Nigeria launches mobile meds ‘white list’ to fight fakes

Nigeria’s National Agency for Food and Drug Administration and Control (NAFDAC) has published a database of registered and authorised drugs for sale and distribution in the country, part of an attempt to crack down on the sale of falsified and substandard medicines.

The launch of the NAFDAC Green Book in web and mobile formats, which includes information on more than 6,400 licensed pharmaceutical products, was announced at an update this week by NAFDAC Director General Prof Mojisola Adeyeye.

The database will be available to the public, allowing them to see descriptions of the product presentation along with other information that could help consumers check the validity of medicines before they use them. If a product isn’t listed, it can be understood that it is unlicensed and may not be safe to use.

Android and Apple versions of the app are available, putting “the needed information on drugs registered by the agency at the fingertips of the public,” said Prof Adeyeye.

Coinciding with the announcement was news of the destruction of 135 truckloads of falsified and substandard medicinal and food/beverage products with an estimated market value of N16bn (around $19.4m).

NAFDAC also carried out several raids across nine states in the south of the country, uncovering counterfeit Diageo products worth over N38m.
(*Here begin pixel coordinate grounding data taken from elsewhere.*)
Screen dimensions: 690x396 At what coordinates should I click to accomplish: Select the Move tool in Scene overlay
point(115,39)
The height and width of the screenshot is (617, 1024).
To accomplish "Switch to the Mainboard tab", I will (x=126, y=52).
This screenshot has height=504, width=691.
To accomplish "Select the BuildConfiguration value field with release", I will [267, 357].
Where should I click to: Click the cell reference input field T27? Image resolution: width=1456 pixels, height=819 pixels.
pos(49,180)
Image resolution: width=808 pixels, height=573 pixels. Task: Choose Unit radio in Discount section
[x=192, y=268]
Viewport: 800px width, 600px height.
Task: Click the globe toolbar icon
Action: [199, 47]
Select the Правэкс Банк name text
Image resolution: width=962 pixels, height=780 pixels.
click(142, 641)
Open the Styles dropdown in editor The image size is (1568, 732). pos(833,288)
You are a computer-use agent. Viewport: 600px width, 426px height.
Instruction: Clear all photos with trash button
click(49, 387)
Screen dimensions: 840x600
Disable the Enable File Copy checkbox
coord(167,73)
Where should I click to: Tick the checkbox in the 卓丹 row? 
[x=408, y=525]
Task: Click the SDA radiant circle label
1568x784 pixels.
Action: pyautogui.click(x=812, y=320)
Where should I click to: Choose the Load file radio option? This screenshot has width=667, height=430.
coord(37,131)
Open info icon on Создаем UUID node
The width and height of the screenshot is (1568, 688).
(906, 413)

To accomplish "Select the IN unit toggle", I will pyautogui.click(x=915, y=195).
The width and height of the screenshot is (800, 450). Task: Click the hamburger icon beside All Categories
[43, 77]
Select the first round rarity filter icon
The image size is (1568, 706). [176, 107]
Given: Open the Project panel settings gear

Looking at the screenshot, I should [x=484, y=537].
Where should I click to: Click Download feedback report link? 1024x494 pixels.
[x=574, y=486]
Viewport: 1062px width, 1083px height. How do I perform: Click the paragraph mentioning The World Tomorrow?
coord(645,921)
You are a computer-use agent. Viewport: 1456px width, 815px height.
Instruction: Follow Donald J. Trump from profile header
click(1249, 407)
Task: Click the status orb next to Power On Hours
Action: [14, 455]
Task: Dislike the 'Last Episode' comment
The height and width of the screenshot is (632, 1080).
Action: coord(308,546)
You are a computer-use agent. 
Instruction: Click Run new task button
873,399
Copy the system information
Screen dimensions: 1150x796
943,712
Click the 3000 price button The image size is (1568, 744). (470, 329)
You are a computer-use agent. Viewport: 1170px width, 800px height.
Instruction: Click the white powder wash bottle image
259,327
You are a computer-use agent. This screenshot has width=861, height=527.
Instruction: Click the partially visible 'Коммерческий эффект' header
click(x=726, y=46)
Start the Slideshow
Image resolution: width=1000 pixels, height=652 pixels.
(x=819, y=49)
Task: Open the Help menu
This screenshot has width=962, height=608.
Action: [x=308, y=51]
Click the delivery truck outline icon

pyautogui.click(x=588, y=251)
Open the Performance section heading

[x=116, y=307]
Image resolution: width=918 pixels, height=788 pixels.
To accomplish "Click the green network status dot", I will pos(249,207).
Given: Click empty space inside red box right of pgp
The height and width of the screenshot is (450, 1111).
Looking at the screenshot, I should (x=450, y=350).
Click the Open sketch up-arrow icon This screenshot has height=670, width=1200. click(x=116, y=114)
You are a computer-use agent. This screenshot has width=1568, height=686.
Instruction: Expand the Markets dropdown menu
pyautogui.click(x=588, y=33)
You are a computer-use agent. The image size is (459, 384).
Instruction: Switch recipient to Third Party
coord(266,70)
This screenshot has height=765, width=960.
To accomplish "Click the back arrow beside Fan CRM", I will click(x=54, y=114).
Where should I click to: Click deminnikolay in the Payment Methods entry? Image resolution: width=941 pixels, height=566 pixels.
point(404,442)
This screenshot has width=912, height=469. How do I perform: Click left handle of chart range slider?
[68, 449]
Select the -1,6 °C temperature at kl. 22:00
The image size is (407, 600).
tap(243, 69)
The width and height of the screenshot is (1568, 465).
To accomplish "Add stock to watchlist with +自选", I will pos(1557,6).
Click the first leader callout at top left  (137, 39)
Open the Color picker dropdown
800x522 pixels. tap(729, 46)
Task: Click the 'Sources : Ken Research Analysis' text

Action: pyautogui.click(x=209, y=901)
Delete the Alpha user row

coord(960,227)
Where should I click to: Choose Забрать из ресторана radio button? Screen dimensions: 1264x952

In Lagos state and Abuja, several premises were also raided and counterfeit products worth over N200m were recovered and seized.

The agency also highlighted an operation against counterfeit alcohol, soft drinks and food items at Eziukwu Market in Abia, which resulted in the seizure of N750m.

The operation, carried out over several weeks, found counterfeits of a wide variety of brands ranging from Seaman Schnapps, Henessy, Four Cousins, Carlo Rossi, Jenney, Chelsea London Dry Gin, Schnapp Dry Gin, McDowells, Black Labels, Gordons, Martell, Campari, Smirnoff Ice, Eva Non-Alcoholic Drink, Evra Non-Alcoholic Drink, Cartel, and others.

There was also a large quantity of re-labeled, expired products including milk and powdered milk products, ketchup, yoghurt, and Coca-Cola products – which were intended for sale to unsuspecting members of the public.